Medicare electronic data processing (EDP). Because HCFA's FY 1999 resources were largely devoted to Year 2000 readiness issues, not all prior-year EDP control problems were resolved. Weaknesses remained in access controls at the HCFA central office and in application change controls at a "shared" system used by certain Medicare contractors to process and pay claims. Internal controls over Medicare systems are essential to ensure the integrity, confidentiality, and reliability of critical data while reducing the risk of errors, fraud, and other illegal acts.
Controls Over Cash Management
In a matter related to our financial statement audit, we recently reviewed certain controls over cash management. The HCFA and the Medicare contractors have agreements with several banks to maintain Medicare accounts to cover payments to providers. The HCFA expressed concerns about the way one bank handled Medicare funds related to eight fiscal intermediaries and one carrier. At HCFA's request, we reviewed the financial activities of the bank and the Medicare contractors. We noted that during an 11-day period, the bank withdrew funds from the Federal Reserve in excess of Medicare contractor expenditures. The excess ranged from $104 million to over $420 million per day and earned more than $700,000 in interest.
In addition, since 1993, the bank has routinely withdrawn funds a day earlier than needed to cover Medicare expenses and has earned interest on those funds by investing them overnight. The bank estimated that the interest earned through these overnight investments totaled $12.5 million. In 1999, HCFA advised the bank to stop this practice because it was contrary to the provisions of the agreement with HCFA and the Medicare contractors. Bank officials believed that withdrawing funds a day early was a "perk" of maintaining Medicare accounts and that bank charges alone were not sufficient to cover administrative expenses for the accounts.

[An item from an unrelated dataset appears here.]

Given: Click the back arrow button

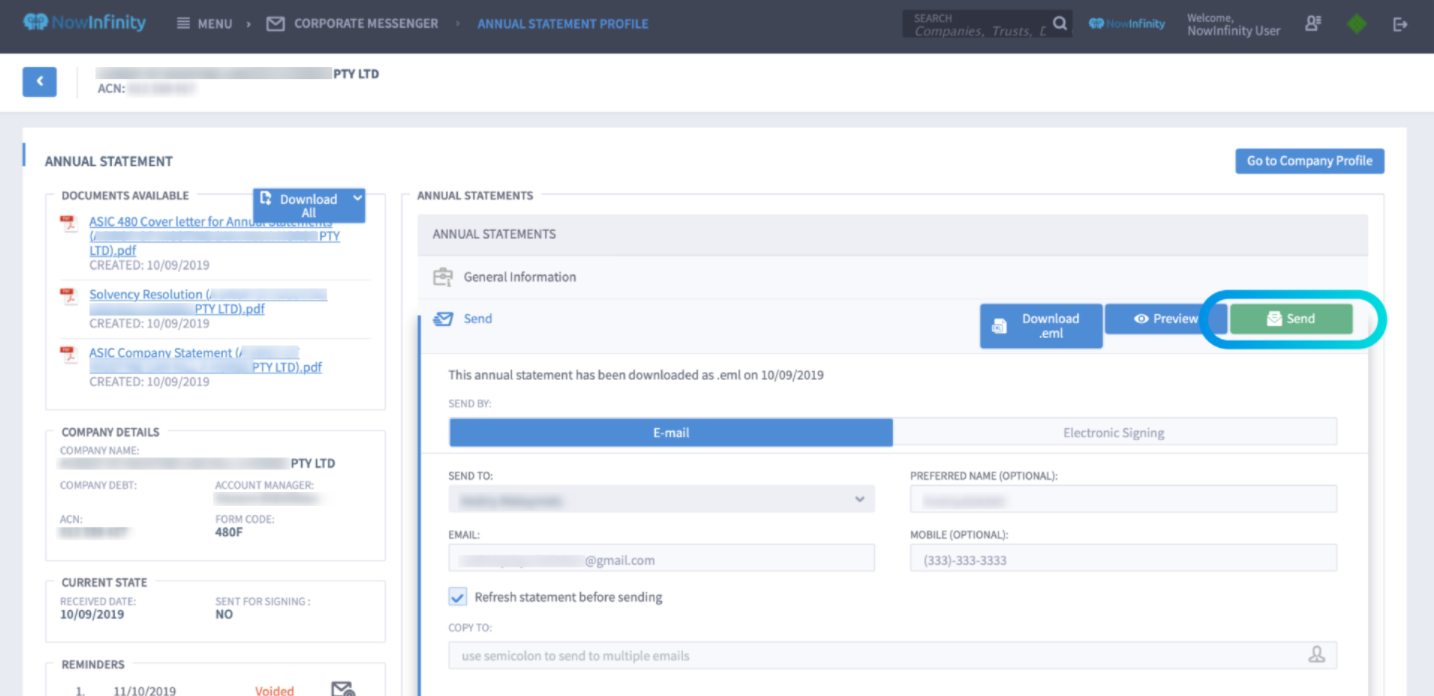Looking at the screenshot, I should point(39,81).
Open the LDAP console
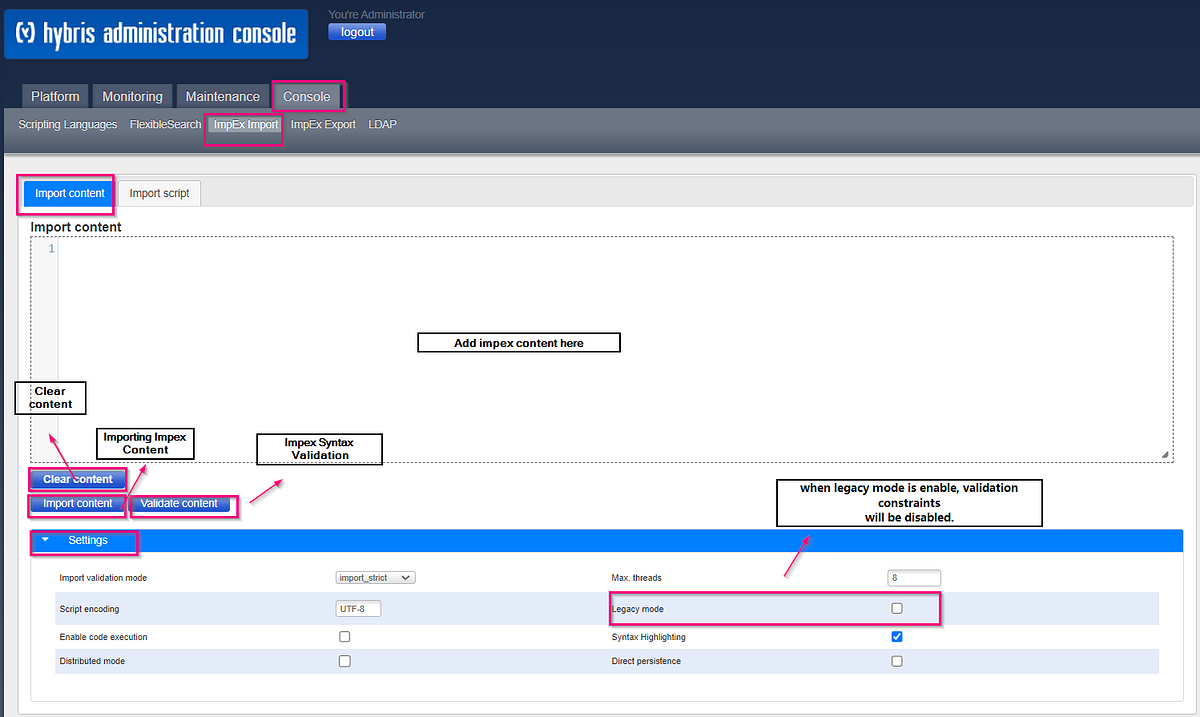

Each of the Medicare contractors has a monthly limit on the total amount of Medicare funds that can be drawn down by the bank, and HCFA and its contractors have various reconciliation procedures to compare bank cash draws to expenditures and to Federal Reserve Bank reports. However, these controls were ineffective in preventing both types of improper withdrawals made by the bank.

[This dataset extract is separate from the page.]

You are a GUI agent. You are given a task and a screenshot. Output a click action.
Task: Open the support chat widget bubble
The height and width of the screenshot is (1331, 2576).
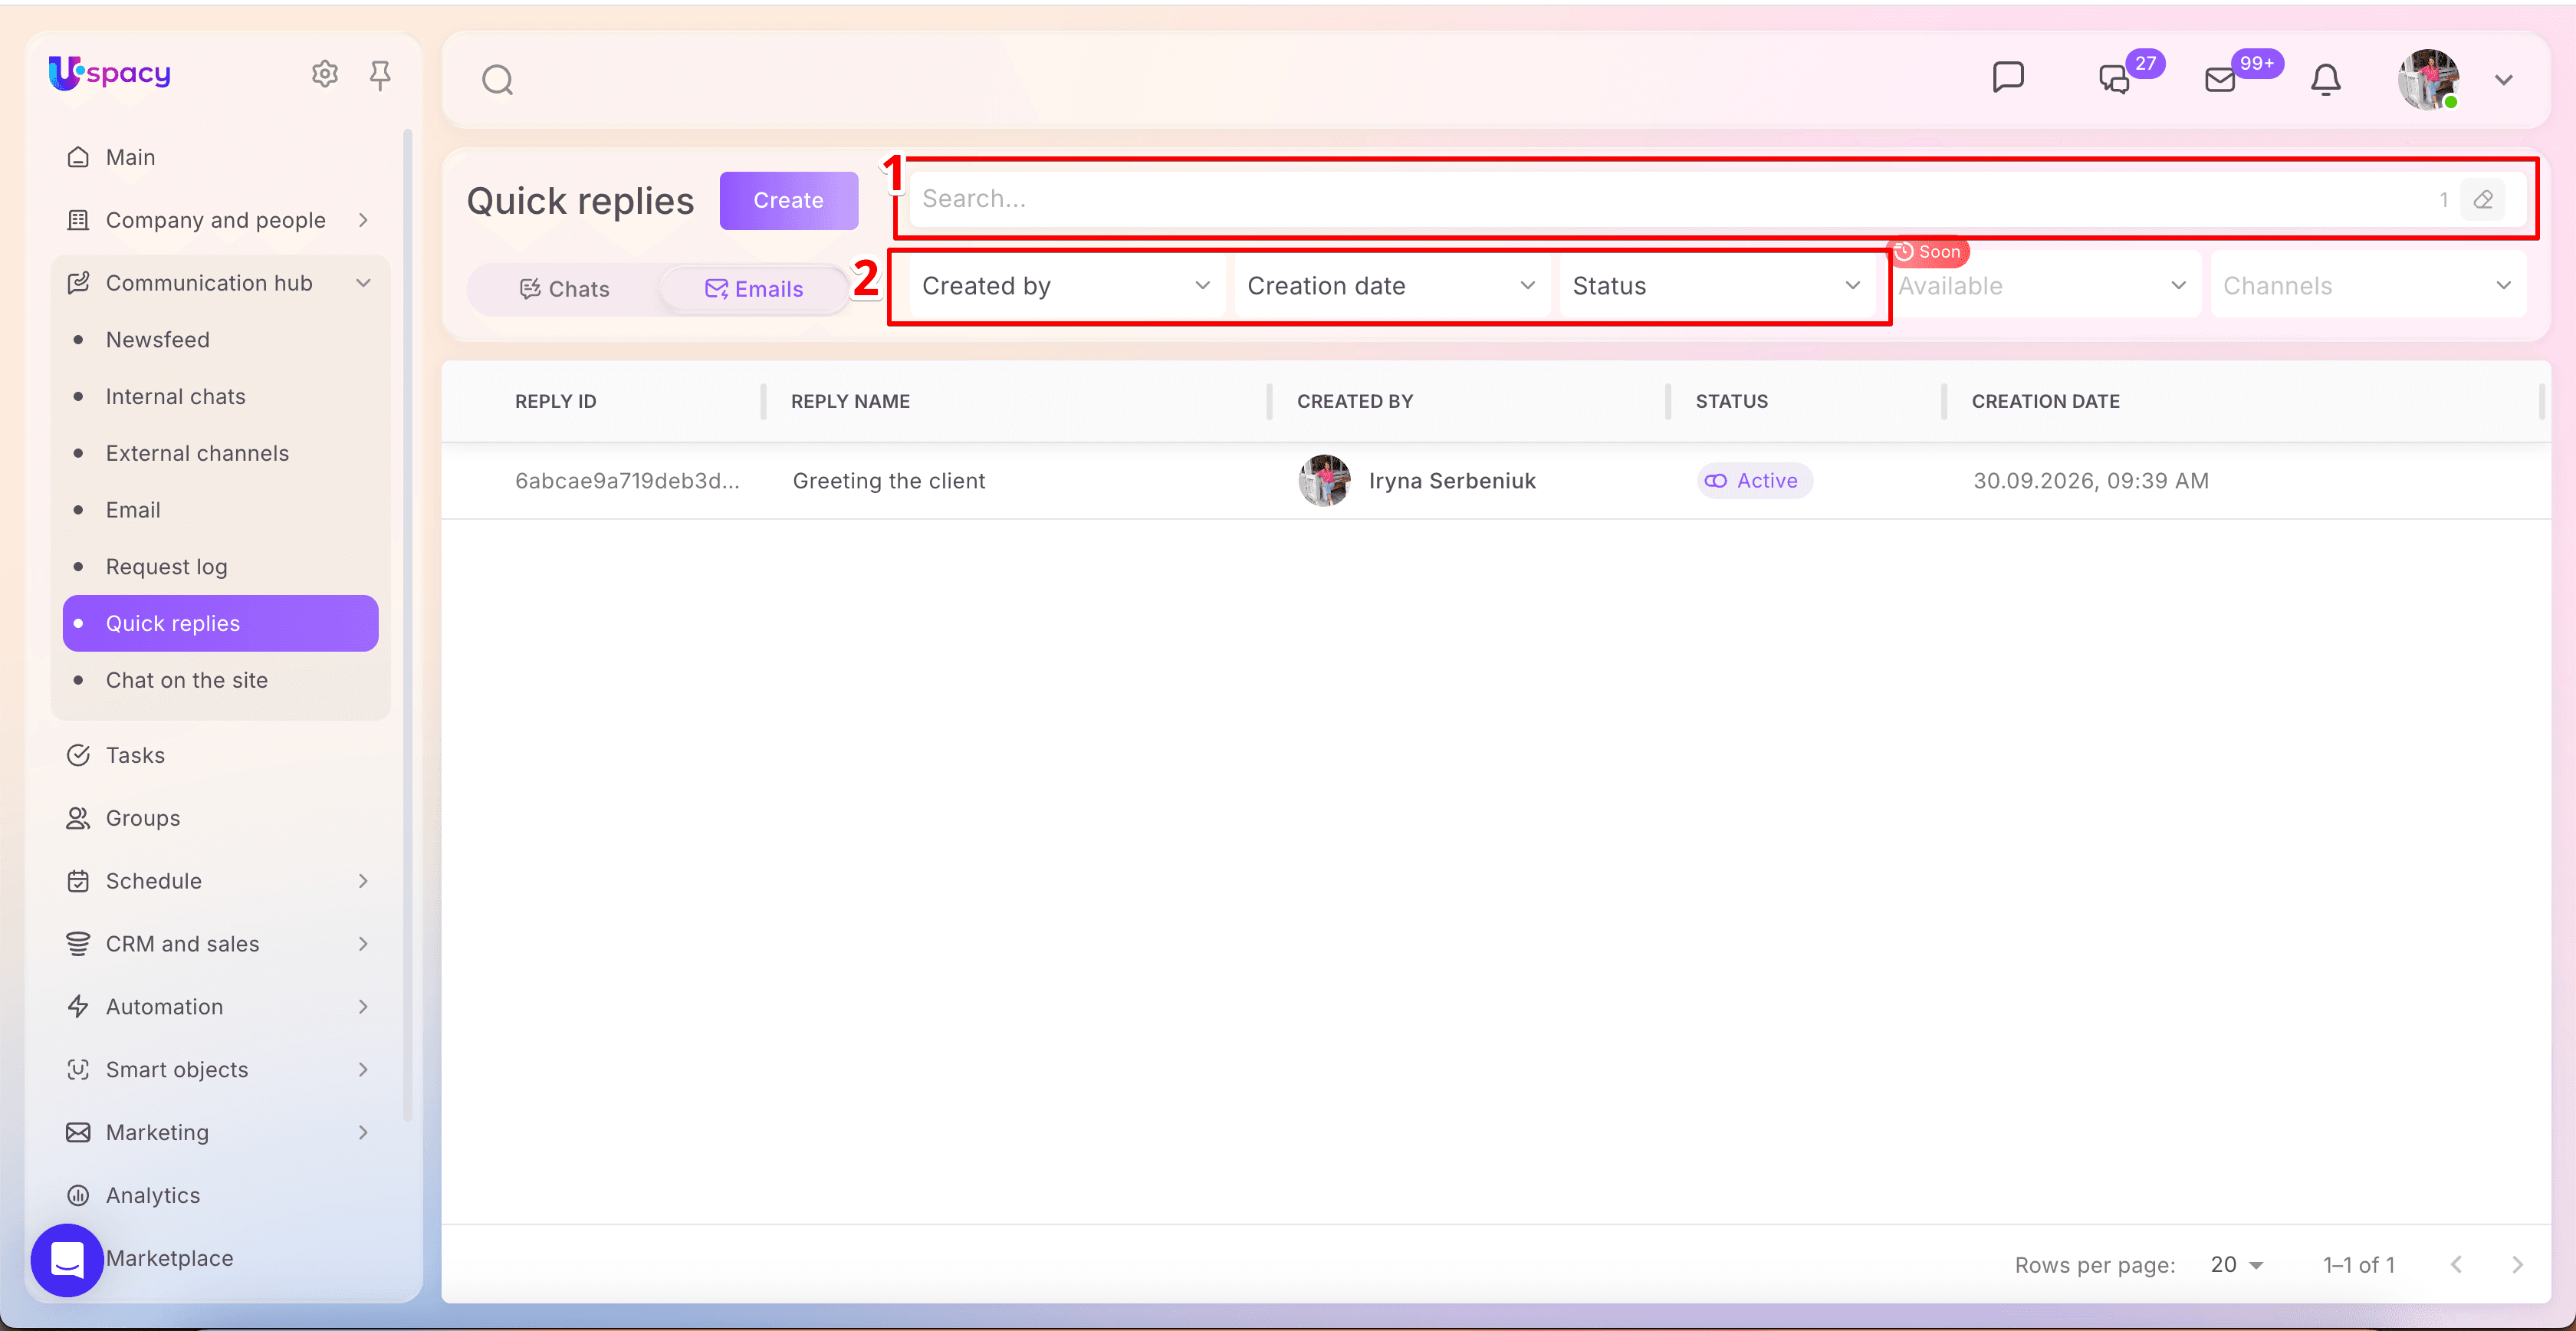point(67,1260)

CONCLUSIONS AND RECOMMENDATIONS
We are encouraged by HCFA's sustained success in reducing Medicare payment errors and by the important progress made in resolving prior years' financial reporting problems. We remain concerned, however, that inadequate internal controls over accounts receivable leave the Medicare program vulnerable to potential loss or misstatement. As HCFA begins a lengthy process to integrate its accounting system with the Medicare contractor systems, internal controls must be strengthened to ensure that debt is accurately recorded, an adequate debt collection process is in place, and information is properly reflected on the financial statements.

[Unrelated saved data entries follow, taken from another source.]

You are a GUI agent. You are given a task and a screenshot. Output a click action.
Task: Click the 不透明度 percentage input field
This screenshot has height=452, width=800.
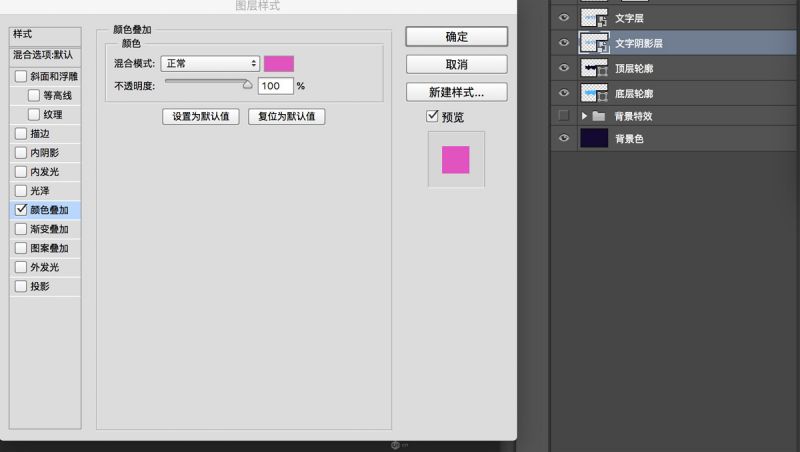coord(275,86)
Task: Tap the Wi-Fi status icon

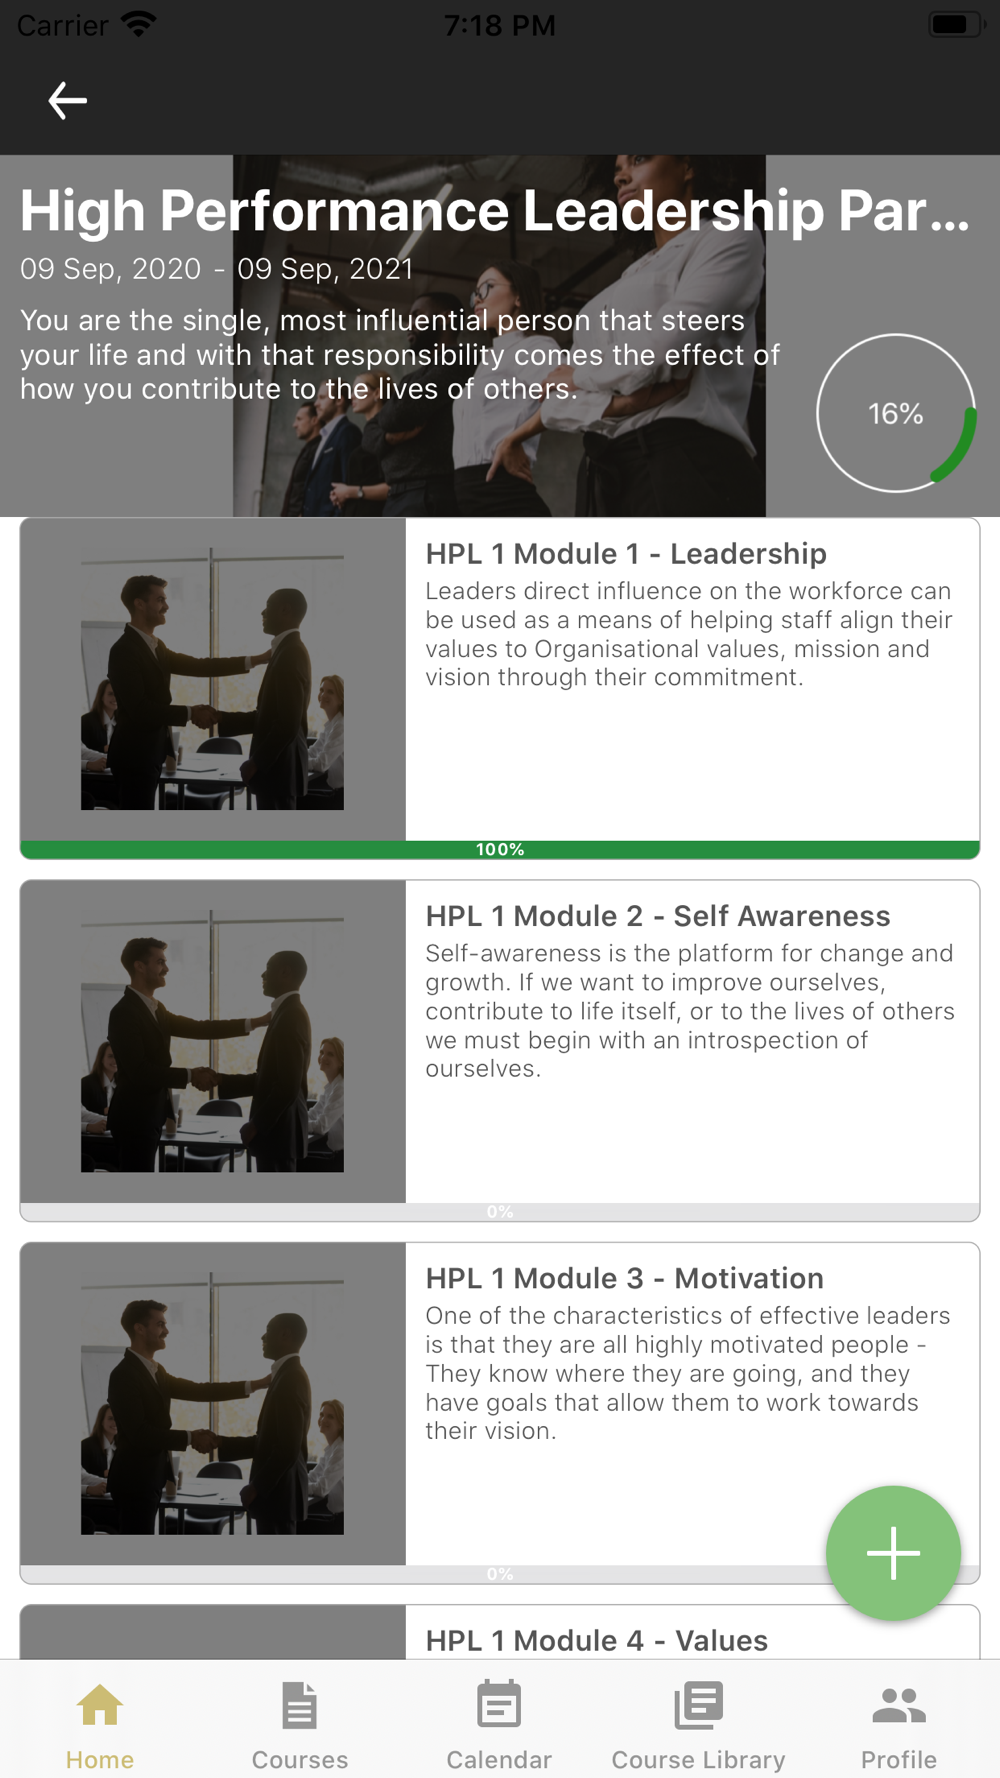Action: click(138, 24)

We offered a number of recommendations which, if implemented, will strengthen
controls over receivables and financial reporting. With the Year 2000 remediation
challenge successfully completed, we urge HCFA to focus on these critical
internal controls while continuing its efforts to reduce improper payments
and ensure provider integrity. Specifically, we recommended that HCFA:
Establish an integrated financial management system at the contractors
to promote consistency and reliability in recording and reporting accounts
receivable information.
Establish a formal review process over accounts receivable to detect unusual
fluctuations, anomalies, and unexpected variances.
Ensure that contractors develop control procedures to provide independent
checks of the validity, accuracy, and completeness of receivable amounts
reported to HCFA.
Develop an independent internal oversight group or internal audit function
to monitor the contractors' compliance with HCFA reporting requirements
for accounts receivable and verify the accuracy and completeness of information
reported to the HCFA central office.
Establish procedures for contractors to periodically reconcile accounts
receivable balances to supporting documentation.
Periodically review contractors' control procedures over the accounts receivable
reconciliation process.
Consider establishing a weekly limit on the total amount of Medicare funds
that can be drawn by contractor banks.